Which imaginary animals are kosher?

Ann VanderMeer has created this comprehensive analysis regarding which mythical beasts would and would not be kosher. This list could really come in handy under the right circumstances. Now, for bonus points, calculate the intersection of this list with a notional list of halal imaginary beasts.
Dragon - A: “No reptiles or amphibians.” EM: “No exceptions? What about if it chews its cud?” A: “Shut up.”

Encantado (dolphin-human shapeshifter) - EM: “Surely it’s kosher when it’s a dolphin.” A: “A dolphin is a mammal just like you. It has no scales, even though it has fins. Besides, what if it starts changing while you’re eating it?”

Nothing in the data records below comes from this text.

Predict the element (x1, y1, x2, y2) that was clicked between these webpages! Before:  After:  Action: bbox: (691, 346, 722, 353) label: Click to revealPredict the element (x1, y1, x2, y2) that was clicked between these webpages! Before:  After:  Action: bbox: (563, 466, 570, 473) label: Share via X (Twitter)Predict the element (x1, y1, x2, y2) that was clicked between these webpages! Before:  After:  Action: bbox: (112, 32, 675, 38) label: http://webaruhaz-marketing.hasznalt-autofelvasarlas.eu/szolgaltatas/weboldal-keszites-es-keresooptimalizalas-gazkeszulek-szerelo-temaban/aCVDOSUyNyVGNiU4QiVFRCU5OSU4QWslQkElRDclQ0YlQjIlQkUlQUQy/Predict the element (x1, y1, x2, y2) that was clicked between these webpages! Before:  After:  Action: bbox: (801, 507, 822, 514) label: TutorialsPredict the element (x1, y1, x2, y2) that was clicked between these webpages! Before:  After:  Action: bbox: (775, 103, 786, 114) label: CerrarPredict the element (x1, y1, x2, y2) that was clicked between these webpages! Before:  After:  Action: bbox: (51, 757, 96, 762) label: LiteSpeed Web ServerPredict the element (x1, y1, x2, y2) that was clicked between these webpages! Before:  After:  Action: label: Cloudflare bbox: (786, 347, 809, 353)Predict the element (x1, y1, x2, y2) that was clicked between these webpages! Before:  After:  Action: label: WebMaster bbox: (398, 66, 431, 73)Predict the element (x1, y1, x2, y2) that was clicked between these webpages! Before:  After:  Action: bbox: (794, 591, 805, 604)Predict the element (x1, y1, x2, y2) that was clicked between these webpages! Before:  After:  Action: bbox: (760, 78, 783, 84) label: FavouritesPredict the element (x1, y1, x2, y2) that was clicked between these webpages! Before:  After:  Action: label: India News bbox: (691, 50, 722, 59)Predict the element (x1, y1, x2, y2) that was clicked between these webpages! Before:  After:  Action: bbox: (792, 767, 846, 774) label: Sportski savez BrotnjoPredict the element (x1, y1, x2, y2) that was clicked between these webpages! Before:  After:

ET - A: “…..?” EM: “It had cloven hooves.” A: “It’s a humanoid.” EM: “It looked like a pile of dung. It seemed to chew cud. Would any alien be automatically un-kosher?” A: “I guess it really depends on the alien–like a plant?” EM: “An alien that comes down to Earth.” A: “No, because they wouldn’t be considered an animal.” EM: “What if they looked just like a cow, but with a brain?” A: “Cows have brains.” EM: “Arggh!” A: “But cows don’t travel to other planets using their brains.” EM: “My point exactly!” A: “Anything intelligent is not kosher.”

Headless Mule (fire-spewing, headless, spectral mule) - A: “No, because the mule itself, even if it weren’t fire-breathing, isn’t kosher. The fire doesn’t cleanse it.” EM: “But it’s self-cooking!”

Hippocamp (horse-fish) - A: “Unfortunately, the horse part makes it treyf, and a little bit of treyf makes everything treyf. So if you had 99 percent fish and one percent horse it would still be treyf.” EM: “And a really fucked up looking hippocamp!”